- [WORK TO COMPLETE]: Your reply should reproduce each line below exactly and carry none of the pictures.

- [DATA SUPPLIED]:
════════════════

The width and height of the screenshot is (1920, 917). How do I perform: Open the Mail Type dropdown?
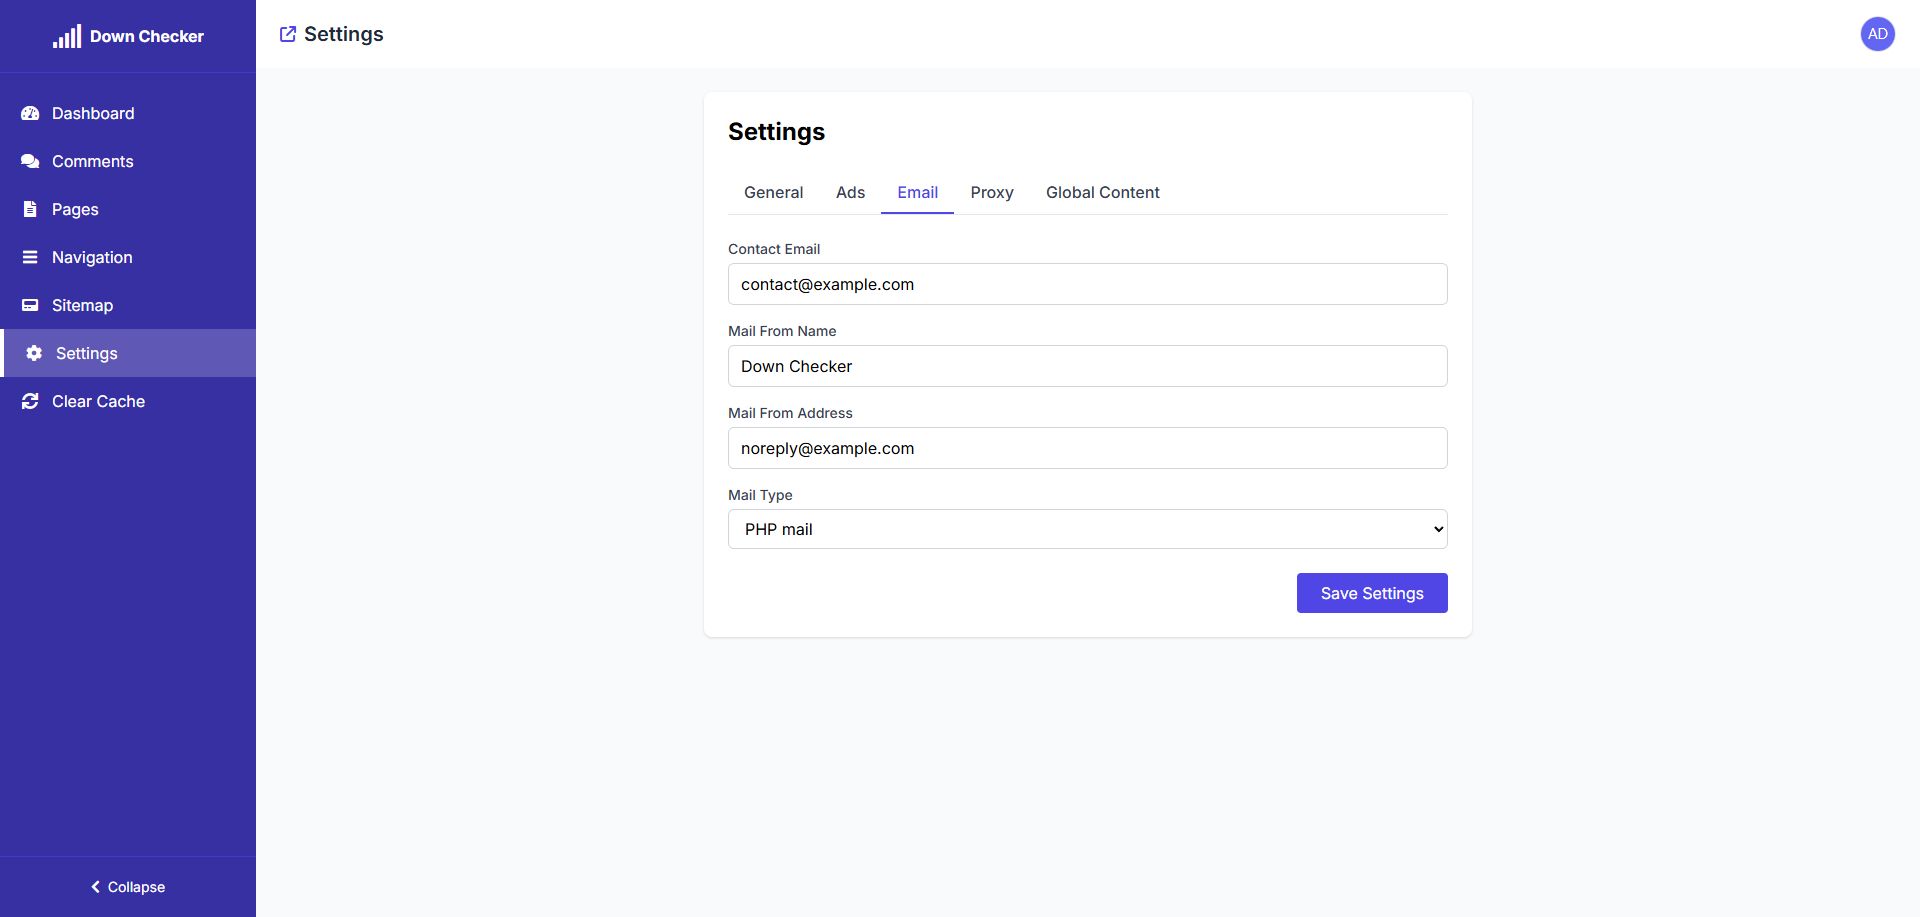click(1087, 529)
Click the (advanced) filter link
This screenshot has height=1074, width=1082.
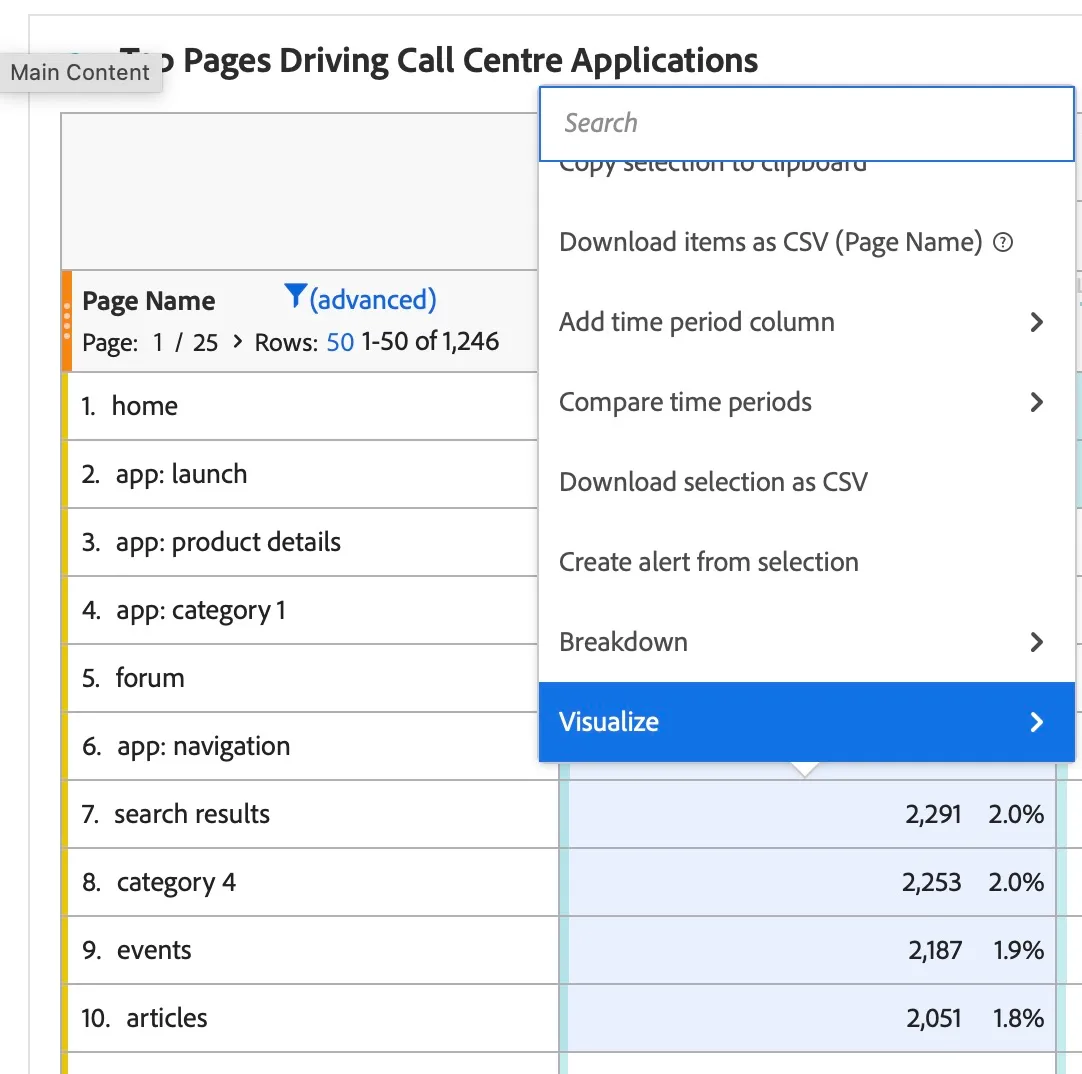(373, 300)
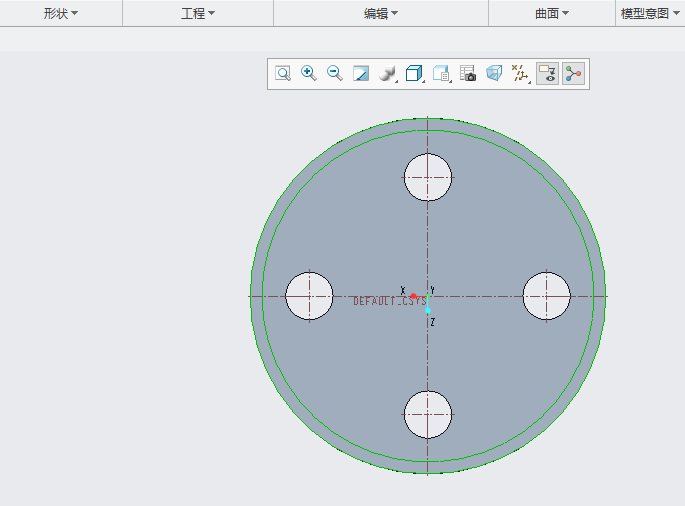Image resolution: width=685 pixels, height=506 pixels.
Task: Select the right hole in the disc
Action: click(547, 296)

════════════════

- [TASK ANSWER]:
The width and height of the screenshot is (1920, 917). How do I perform: Open the Mail Type dropdown?
click(1087, 529)
Click the (advanced) filter link
This screenshot has height=1074, width=1082.
(373, 300)
Image resolution: width=685 pixels, height=506 pixels.
Task: Select the right hole in the disc
Action: click(547, 296)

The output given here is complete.